We've all heard the saying. It's popular enough that ESPN named one of their shows Numbers Never Lie. But here's the deal: Numbers are little more than trivia, basically meaningless in and of themselves. In sports, they tend to take on meaning only when they become statistics... and statistics are numbers that someone has interpreted to produce that meaning.
And interpretations are... Properly, a count of interpretation. Interpretations can lie... And regularly do.
Most of my friends and I picked potential Masters winners based on stats. Our results were about as good as those of John Antonini at GC's Fantasy Central who, using a number of stats like GIR, number of wins prior to a Masters, and par-5 scoring, chose Phil as his favorite with Sergio and Zach Johnson close seconds. (All missed the cut.) And his choices for a possible first-timer were Harris English, Graham DeLaet, and Jimmy Walker. (Only Walker made the cut and sits at +2, T19.)
I'm now not positive any stats may want to have anticipated state-of-the-art leaderboard. Just look at the last 4 pairings:
- (-5) Bubba Watson, Jordan Spieth
- (-4) Jonas Blixt, Matt Kuchar
- (-3) Rickie Fowler, Miguel Angel Jimenez (pictured above)
- (-2) Jim Furyk, Lee Westwood
Apparently, in the last 27 years the winner has come from the Top12 on the 36-hole factor.

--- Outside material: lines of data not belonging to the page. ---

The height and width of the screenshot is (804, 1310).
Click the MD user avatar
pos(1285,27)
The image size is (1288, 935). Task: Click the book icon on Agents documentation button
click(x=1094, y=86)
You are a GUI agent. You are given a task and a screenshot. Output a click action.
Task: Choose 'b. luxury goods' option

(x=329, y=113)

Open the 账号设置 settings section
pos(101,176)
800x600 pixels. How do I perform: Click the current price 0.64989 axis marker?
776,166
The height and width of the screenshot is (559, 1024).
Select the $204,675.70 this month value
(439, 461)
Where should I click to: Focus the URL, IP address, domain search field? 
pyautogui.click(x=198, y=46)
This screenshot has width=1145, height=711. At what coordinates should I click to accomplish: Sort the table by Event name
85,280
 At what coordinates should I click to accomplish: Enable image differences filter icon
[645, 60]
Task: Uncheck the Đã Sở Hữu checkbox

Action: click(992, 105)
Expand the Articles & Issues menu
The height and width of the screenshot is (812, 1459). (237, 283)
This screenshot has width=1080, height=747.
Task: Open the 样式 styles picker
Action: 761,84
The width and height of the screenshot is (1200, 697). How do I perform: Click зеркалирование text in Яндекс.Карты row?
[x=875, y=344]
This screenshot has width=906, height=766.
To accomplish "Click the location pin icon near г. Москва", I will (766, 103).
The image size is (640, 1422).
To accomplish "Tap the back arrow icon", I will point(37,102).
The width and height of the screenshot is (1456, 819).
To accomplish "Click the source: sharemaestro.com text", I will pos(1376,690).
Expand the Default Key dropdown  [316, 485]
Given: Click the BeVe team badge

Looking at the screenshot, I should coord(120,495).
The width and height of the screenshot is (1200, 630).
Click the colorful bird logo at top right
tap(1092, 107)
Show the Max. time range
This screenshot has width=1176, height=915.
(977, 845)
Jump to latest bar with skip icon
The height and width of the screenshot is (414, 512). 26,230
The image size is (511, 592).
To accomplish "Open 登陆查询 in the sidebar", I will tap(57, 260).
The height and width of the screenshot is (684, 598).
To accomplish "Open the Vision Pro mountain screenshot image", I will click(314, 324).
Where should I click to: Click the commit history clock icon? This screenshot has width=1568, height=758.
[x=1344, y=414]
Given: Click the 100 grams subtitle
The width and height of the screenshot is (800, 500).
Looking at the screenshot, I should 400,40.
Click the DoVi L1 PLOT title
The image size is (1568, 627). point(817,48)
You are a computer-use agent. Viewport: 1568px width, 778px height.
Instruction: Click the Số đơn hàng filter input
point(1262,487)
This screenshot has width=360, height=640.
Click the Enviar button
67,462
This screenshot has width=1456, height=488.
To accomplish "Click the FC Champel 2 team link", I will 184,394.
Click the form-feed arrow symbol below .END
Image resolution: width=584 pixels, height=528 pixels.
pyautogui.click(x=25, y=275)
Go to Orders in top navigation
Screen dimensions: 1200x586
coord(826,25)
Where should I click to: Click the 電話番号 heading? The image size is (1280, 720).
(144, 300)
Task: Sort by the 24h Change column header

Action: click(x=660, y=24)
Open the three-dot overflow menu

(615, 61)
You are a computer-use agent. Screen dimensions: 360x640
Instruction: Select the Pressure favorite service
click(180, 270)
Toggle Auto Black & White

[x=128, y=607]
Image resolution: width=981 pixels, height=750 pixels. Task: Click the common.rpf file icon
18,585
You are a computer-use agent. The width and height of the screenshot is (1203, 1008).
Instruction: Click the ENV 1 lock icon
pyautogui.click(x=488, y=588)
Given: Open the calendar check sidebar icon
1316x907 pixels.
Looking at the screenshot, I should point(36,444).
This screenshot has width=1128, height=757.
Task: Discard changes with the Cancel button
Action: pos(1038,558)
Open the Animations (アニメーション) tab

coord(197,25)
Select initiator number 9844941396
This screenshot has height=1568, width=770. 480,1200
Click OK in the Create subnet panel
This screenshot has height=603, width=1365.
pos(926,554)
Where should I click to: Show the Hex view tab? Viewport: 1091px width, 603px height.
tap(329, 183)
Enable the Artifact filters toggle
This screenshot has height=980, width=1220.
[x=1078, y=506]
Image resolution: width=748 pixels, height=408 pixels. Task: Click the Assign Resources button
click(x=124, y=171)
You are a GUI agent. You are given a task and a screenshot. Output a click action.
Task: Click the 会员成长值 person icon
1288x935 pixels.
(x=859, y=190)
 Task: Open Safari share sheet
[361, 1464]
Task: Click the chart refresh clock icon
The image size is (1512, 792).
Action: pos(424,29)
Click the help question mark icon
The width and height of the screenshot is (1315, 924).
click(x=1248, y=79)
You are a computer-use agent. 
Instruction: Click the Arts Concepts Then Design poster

This yr that group had 14 gamers and gave the look of this:
- (1) Watson
- (2) Senden
- (T3) Bjorn, Blixt, Scott, Spieth
- (T7) Couples, Walker, Furyk
- (T10) Streelman, Gallacher, Henley, Stadler, Donaldson
If all of that's true, Jonas Blixt will win today because Watson and Spieth are in the final group and Kuchar wasn't in the Top12 at the halfway point. In fact, of the last 4 groups only Blixt and Furyk even have a chance despite a mere 3-stroke spread between those groups. Would you like to put money on that???
Let me give you a few statistics and figures that may not lie:
- Bubba would win his 2nd Green Jacket in 3 years.
- Spieth would become the youngest Masters winner ever.
- Blixt would become the first male Swedish major winner. (Remember, Annika already has 10 for the ladies.)
- Kuchar or Westwood would leave the "best player without a major" list.
- Fowler's following might start to resemble Arnie's Army. (Puma would certainly break out the champagne!)
- Jimenez would become the oldest major winner ever.
- Furyk would likely lock up entry into the Hall of Fame.
If you need proof that numbers do not constantly inform the reality, just don't forget this: The TV enterprise continues to be ready to study what the Masters viewing numbers will be with out Tiger in the field, and maximum assume they'll take a massive hit from ultimate year. I suspect they'll, because maximum occasional golf enthusiasts only care about how Tiger does.
But if you assume those numbers will thoroughly degree the significance of this 12 months's Masters, think once more.